DS: Are you taking this game forward, maybe with new storylines?
LK: Well, currently it's just this but given the kind of positive feedback, I would like to explore further. At the moment I'm more involved with the installations going up but I can already see that the game demands more attention.
It also makes a foray into another community which I'm loving tapping into. So I think more will come out of it.
DS: What do you mean 'another community'?
LK: The gaming community. We're actually [working on] a PC version which can be played in high-schools. This is so that people would play and we'd have questions after, which could lead us to do at least some data collection and help us study how people play the game.
DS: Tell us about the recent award you won at the NASSCOM event -- 'Indie Game of the Year'.
LK: We didn't expect to. We wanted to do a playable game, a game for a cause, bring some awareness. But now winning this seems to be taking it to another level.
It does tell me that I can do much more with [the game], try it in a bigger arena, and for more awareness.
DS: Isn't that interesting though? Since your game is more subject oriented than gaming oriented.
LK: That's what I'm saying, it was totally overwhelming.
DS: A couple of observations. None of the dialogues that play out in the game are spoken, they're all typed out in English...
LK: We'll do a vernacular version soon. The Bengali version will be coming out soon, for schools, which we will route through NGOs. And we'll translate it into 13 vernacular languages soon enough.
DS: The men in lungis always have the least to pay, as opposed to men in pants/dhotis in your game. Also, Meena, the only other prostitute our protagonist interacts with appears to be northeast Indian. Isn't this cultural stereotyping?
LK: The men in lungis? Not really. Um, I don't know how you got that. It's nothing to do with the lungi or the pants, it's just that we've created all these different types of men who actually roam around in streets.

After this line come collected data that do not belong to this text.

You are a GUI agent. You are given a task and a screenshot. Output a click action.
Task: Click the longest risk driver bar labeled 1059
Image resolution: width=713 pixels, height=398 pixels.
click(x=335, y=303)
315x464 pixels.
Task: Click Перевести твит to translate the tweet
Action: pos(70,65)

Meena is northeastern because the northeastern community is huge in the red light areas. Also, most girls from Nepal have come into the Indian red light. I'm not trying to stereotype, I'm trying to address it. Because it is true.
It's a very sad thing that girls from the northeast and Nepal are trafficked. These areas are poorer and more accessible and easily traffickable.
DS: At the beginning of the game, Ruby/Champa is told by Masi that her parents won't take her back because she's in a brothel, to which she says she's "pure". Later, she gets raped. Doesn't this suggest that only virgin/untouched women should be accepted by their families, give out a wrong message?
LK: No, it's not a wrong message. It's the truth.
All these stories... I work with these people. What's really a blessing is when your parents accept you back. But a whole lot of them are not accepted back just because they have been violated. So that's why for a girl her 'purity' becomes important.
LK: It is a word that's very difficult to translate. Pure, impure. Virgin, non-virgin. These dialogues are very real.
Even after [the character in the game] is violated it's not like she stops trying to escape, right? This is also [a comment] on those who don't accept girls that they think impure.